◆ Selected excerpt

- Side A of the original US single

Single by The Doobie Brothers

from the album Takin' It to the Streets
- B-side: "Turn It Loose"
- Released: October 5, 1976
- Recorded: 1975
- Studio: Warner Bros. Studios, North Hollywood, California
- Genre: Blue-eyed soul
- Length: 4:20 (Album version) 4:07 (Single version)
- Label: Warner Bros.
- Songwriter: Michael McDonald
- Producer: Ted Templeman

The Doobie Brothers singles chronology
| "Wheels of Fortune" (1976) | "It Keeps You Runnin'" (1976) | "Little Darling (I Need You)" (1977) |

= It Keeps You Runnin' =

1976 single by the Doobie Brothers

"It Keeps You Runnin'" is a song by the American rock band The Doobie Brothers. It was written by band member Michael McDonald, and served as the third single from their sixth studio album Takin' It to the Streets (1976). It was also covered by Carly Simon the same year and released as the lead single from her sixth studio album Another Passenger.

The Doobie Brothers' version was featured in the 1994 Oscar-winning film Forrest Gump, and was included on the film's multi-platinum selling soundtrack album.

The song was also featured in the soundtrack of the 1978 film FM.

==Lyrics and music==
According to AllMusic critic Jason Elias, the music of "It Keeps You Runnin'" reflects a "jazzy R&B influence" and "gospel-based keyboard shading."

Elias described the lyrics as the singer "trying to talk some woman into listening to what her heart is trying to say -- the oldest trick in the book."

==Reception==
Ultimate Classic Rock critic Michael Gallucci rated "It Keeps You Runnin'" as the Doobie Brothers' 10th greatest song, describing it as being "California-funky."

==Track listing==
7" single
1. "It Keeps You Runnin'" – 4:07
2. "Turn It Loose" – 3:53

==Personnel==
- Michael McDonald – keyboards, vocals
- Patrick Simmons – guitar, backing vocals
- Jeff "Skunk" Baxter – guitar
- Tiran Porter – bass, backing vocals
- Keith Knudsen – drums, backing vocals
- John Hartman – drums

===Additional Personnel===
- Ted Templeman – percussion, producer
- Bobby LaKind – congas

==Charts==

| Chart (1977) | Peak position |
|---|---|
| Canada Top Singles (RPM) | 39 |
| Billboard Pop Singles (Hot 100) | 37 |

==Carly Simon version==

American singer-songwriter and musician Carly Simon covered "It Keeps You Runnin'" for her sixth studio album Another Passenger, and the song served as the lead single the month prior, the first version of the song to be released as a single. Simon's version charted on both the Billboard Pop singles (Hot 100) chart and the Billboard Adult Contemporary chart.

◆ Excerpted data
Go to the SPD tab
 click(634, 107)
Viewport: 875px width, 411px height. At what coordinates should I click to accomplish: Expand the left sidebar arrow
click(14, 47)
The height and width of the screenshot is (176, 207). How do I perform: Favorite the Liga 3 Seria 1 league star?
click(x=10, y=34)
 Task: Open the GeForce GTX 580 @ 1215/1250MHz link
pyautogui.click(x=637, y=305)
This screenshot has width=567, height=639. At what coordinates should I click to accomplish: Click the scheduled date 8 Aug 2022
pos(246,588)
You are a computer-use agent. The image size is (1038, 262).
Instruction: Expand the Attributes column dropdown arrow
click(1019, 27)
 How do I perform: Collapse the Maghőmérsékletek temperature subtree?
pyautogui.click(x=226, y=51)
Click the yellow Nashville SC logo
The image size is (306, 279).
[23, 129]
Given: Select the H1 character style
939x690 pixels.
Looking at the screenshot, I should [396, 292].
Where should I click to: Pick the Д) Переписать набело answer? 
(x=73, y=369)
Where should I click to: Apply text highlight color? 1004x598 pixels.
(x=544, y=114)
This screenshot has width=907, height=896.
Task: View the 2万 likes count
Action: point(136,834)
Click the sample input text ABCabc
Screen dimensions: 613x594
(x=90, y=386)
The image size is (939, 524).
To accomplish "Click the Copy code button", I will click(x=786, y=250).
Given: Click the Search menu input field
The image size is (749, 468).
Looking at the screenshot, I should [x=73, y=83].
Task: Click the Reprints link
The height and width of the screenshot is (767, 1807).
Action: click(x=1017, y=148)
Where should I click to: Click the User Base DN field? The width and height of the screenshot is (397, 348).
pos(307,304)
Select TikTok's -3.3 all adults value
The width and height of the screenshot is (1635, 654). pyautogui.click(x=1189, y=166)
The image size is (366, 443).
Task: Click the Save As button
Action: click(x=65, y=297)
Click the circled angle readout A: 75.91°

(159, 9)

◆ Requests
1 - Using the article on "It Keeps You Runnin'", say whether each statement agrees with it. Answer yes or no for each, and quote the words of the article that decide it.
(a) The song was written by Patrick Simmons.
(b) The Doobie Brothers' version was used in Forrest Gump.
(c) Carly Simon's recording was released as a single before any other version of the song.
2 - Pick up the article on "It Keeps You Runnin'" after its final sentence and write a short continuation.

◆ The replies
1 -
(a) No: "It was written by band member Michael McDonald"
(b) Yes: "The Doobie Brothers' version was featured in the 1994 Oscar-winning film Forrest Gump"
(c) Yes: "the first version of the song to be released as a single"

2 -
The Doobie Brothers played and provided backing vocals on the track. Ted Templeman produced both Simon's and The Doobie's versions, as well as each of their albums from which the song is featured.

===Reception===
Billboard described it as an "interesting mid -tempo rocker" with a "jazzy feel" that has a powerful vocal performance by Simon. Billboard specifically praised the guitar playing and the hook. Cash Box said that Simon's "vocal is always clean and sensuous, and sensitive to the excellent backing," calling the song "an upbeat cut, with attractive chord changes and hook-filled lyric." Record World called it "a refreshing change of pace for the songstress who sounds very comfortable with the palpitating percussive Doobies beat."

===Personnel===
- Carly Simon – lead vocals, backing vocals
- Michael McDonald – keyboards
- Jeff Baxter – slide guitar
- Patrick Simmons – electric guitar
- Tiran Porter – bass
- John Hartman – drums
- Keith Knudsen – drums
- The Doobie Brothers – backing vocals

===Track listing===
7" single (US)
1. "It Keeps You Runnin'" – 3:56
2. "Look Me In The Eyes" – 3:34

7" single (UK)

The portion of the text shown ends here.